— EXERCISE GOAL —
Can you write out the data below again with each "screenshot" replaced by "screen capture", keeping everything else the same and leaving the pictures out?

━━━ PROVIDED RECORDS ━━━

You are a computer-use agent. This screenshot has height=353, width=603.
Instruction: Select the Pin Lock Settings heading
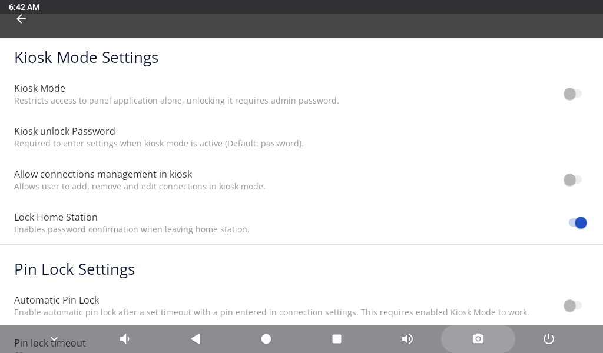pyautogui.click(x=74, y=269)
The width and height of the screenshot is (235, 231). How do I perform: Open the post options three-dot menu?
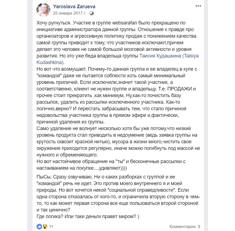[198, 6]
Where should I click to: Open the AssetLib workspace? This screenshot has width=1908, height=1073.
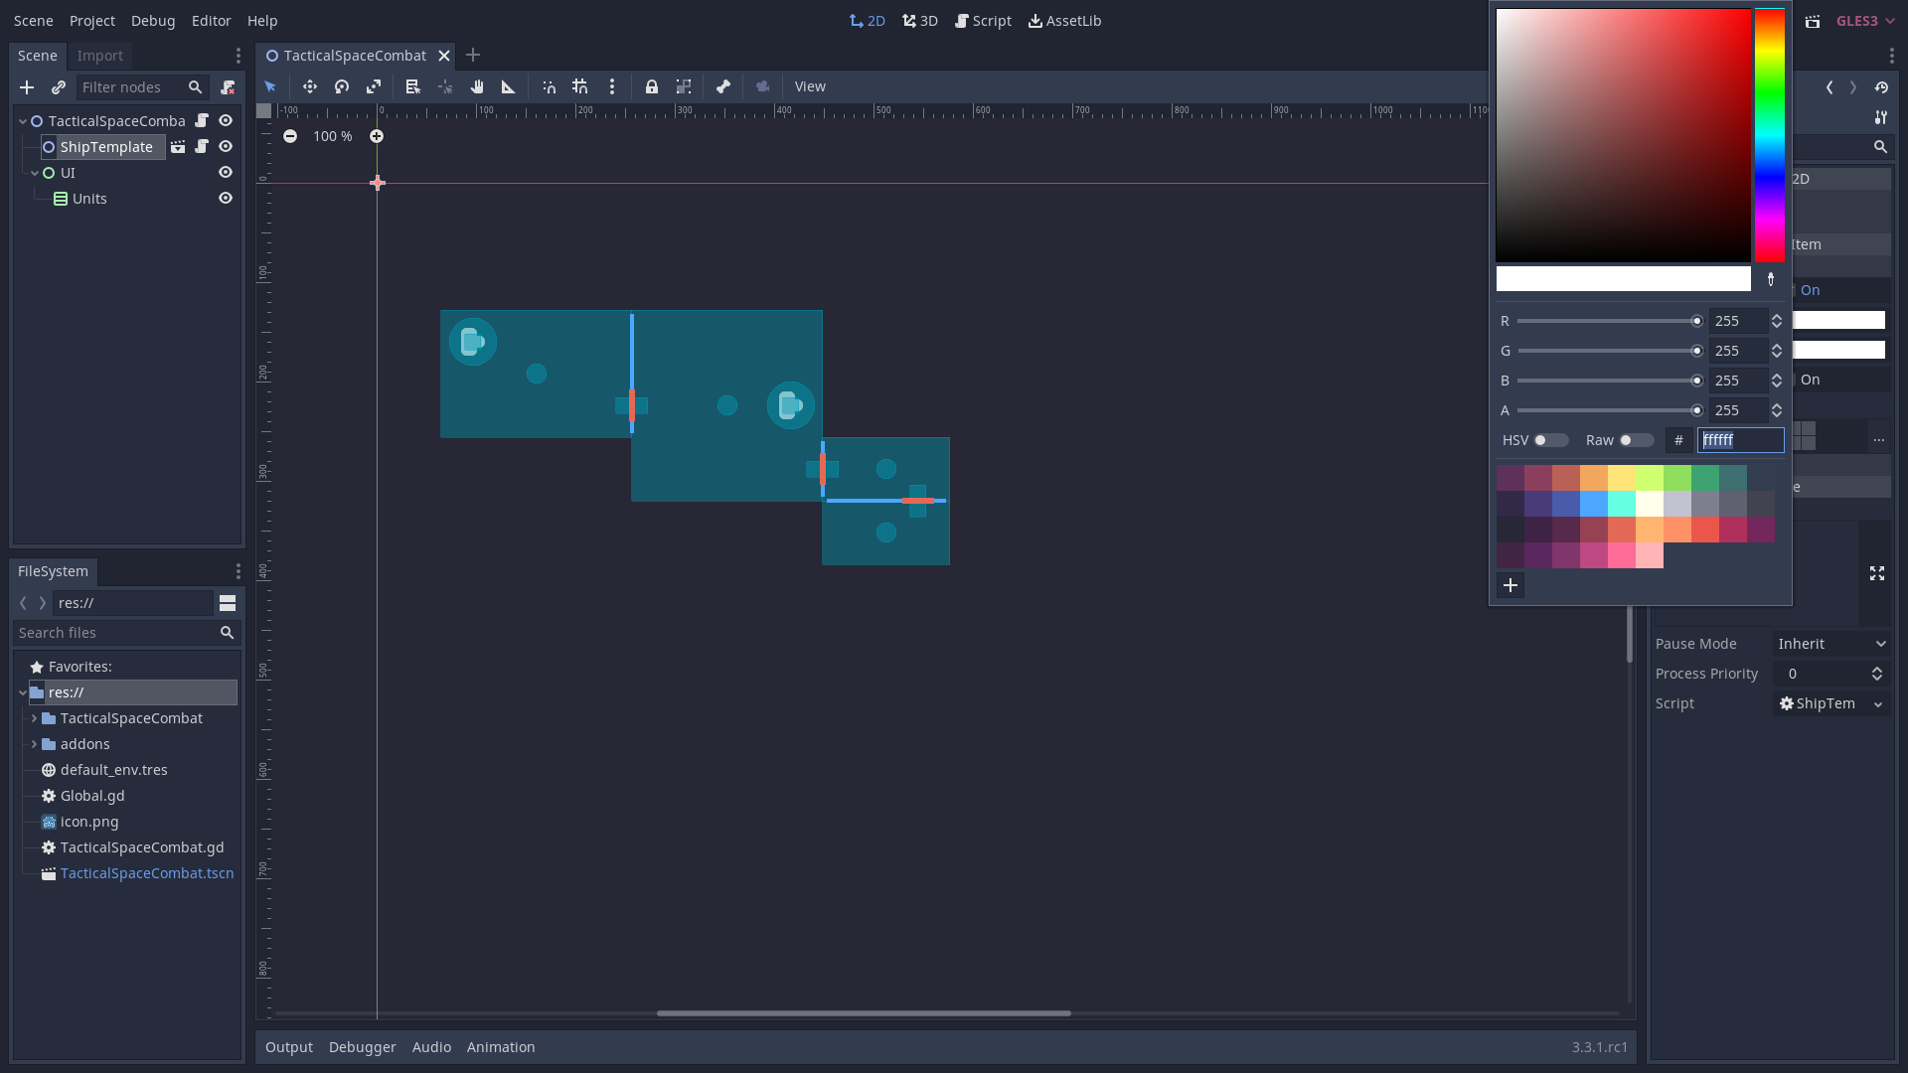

━━━

— SOLUTION FOR THIS PROBLEM —
You are a computer-use agent. This screen capture has height=353, width=603.
Instruction: Select the Pin Lock Settings heading
pyautogui.click(x=74, y=269)
The width and height of the screen capture is (235, 231). How do I perform: Open the post options three-dot menu?
[198, 6]
Where should I click to: Open the AssetLib workspace? This screen capture has width=1908, height=1073.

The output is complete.